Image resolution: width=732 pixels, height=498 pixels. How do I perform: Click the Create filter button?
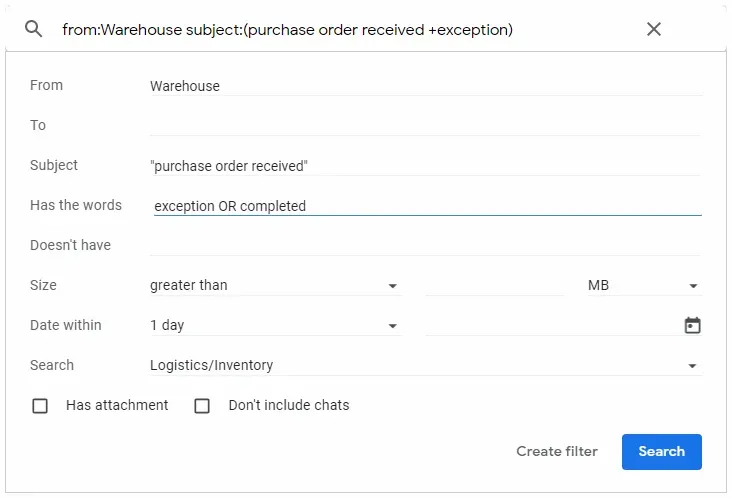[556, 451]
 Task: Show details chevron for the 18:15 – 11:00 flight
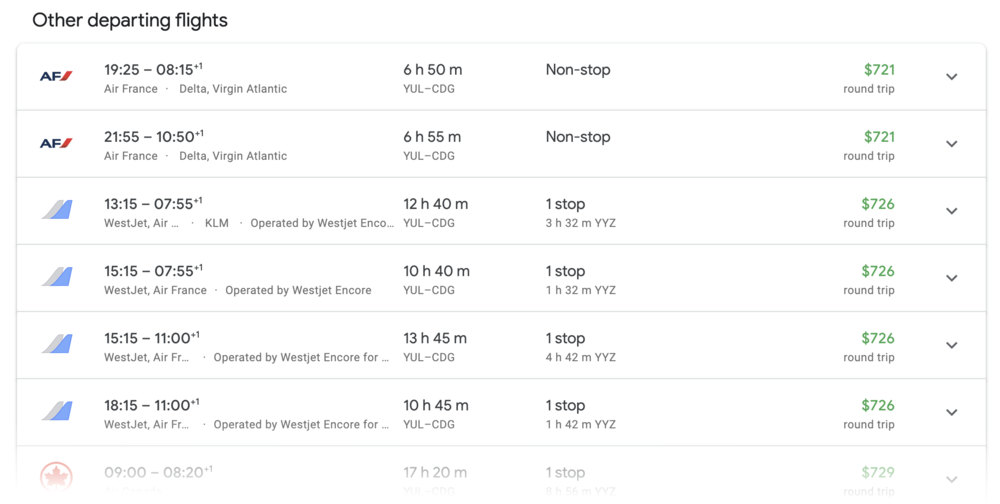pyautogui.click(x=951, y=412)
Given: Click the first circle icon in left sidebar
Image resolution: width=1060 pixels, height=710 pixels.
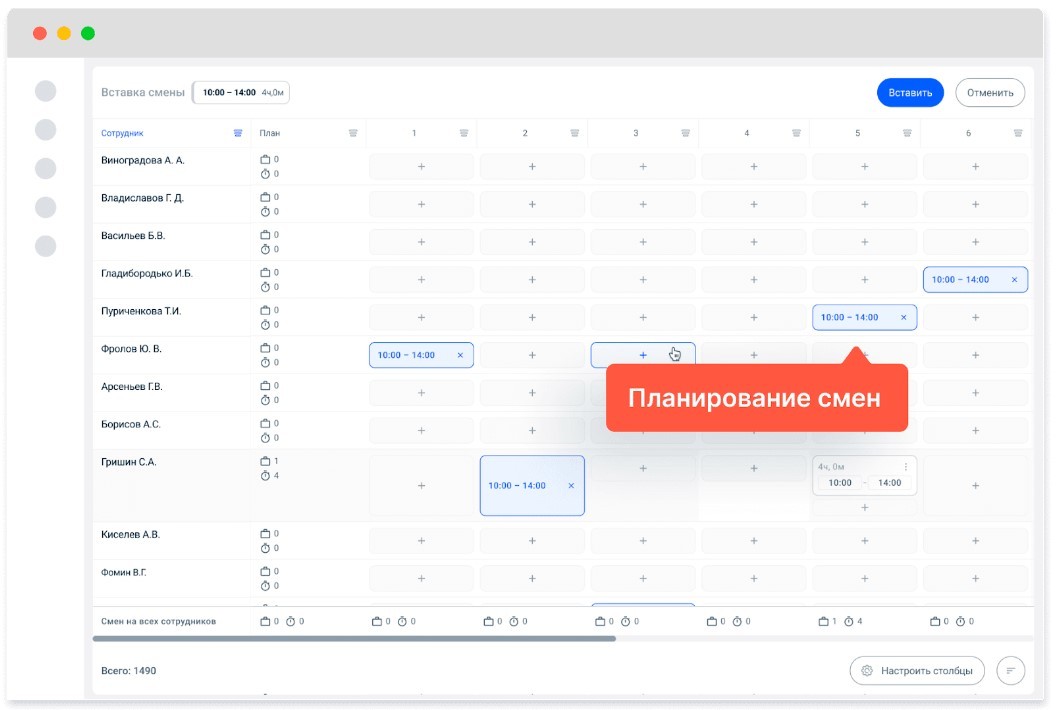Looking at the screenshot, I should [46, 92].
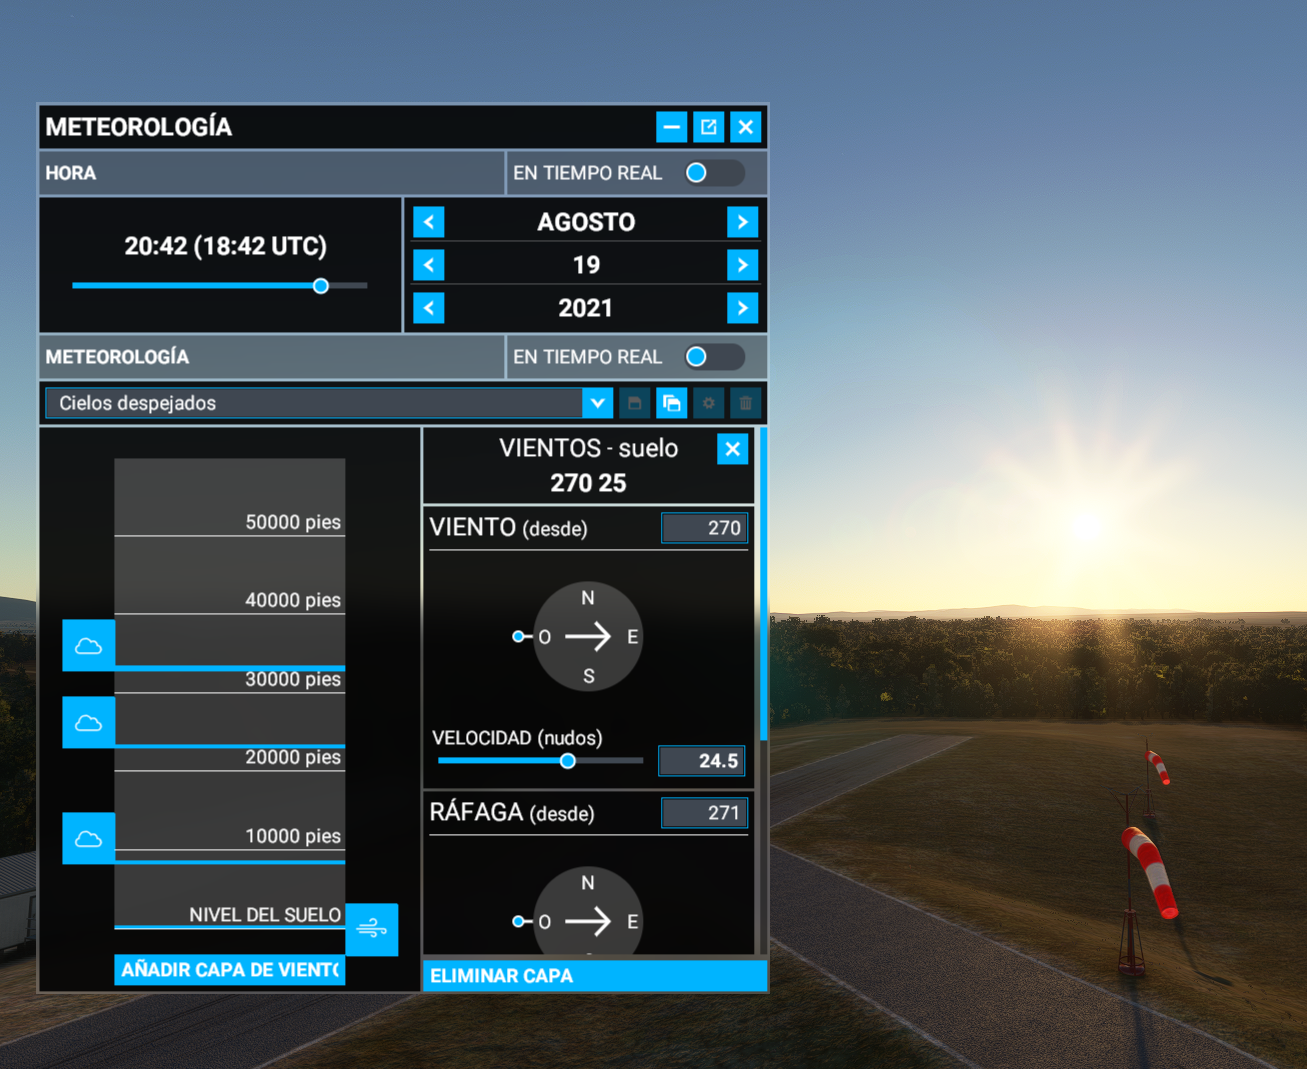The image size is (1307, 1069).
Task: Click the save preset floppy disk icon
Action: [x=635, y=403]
◇ ◇ ◇
Work task —
Starting at the line that holds "Image resolution: width=1060", write out every remaining line of the material above exactly as it appears. Pictures should not be copied.

Your solution —
Image resolution: width=1060 pixels, height=710 pixels.
Looking at the screenshot, I should [46, 92].
The image size is (1307, 1069).
Task: Click the save preset floppy disk icon
Action: [x=635, y=403]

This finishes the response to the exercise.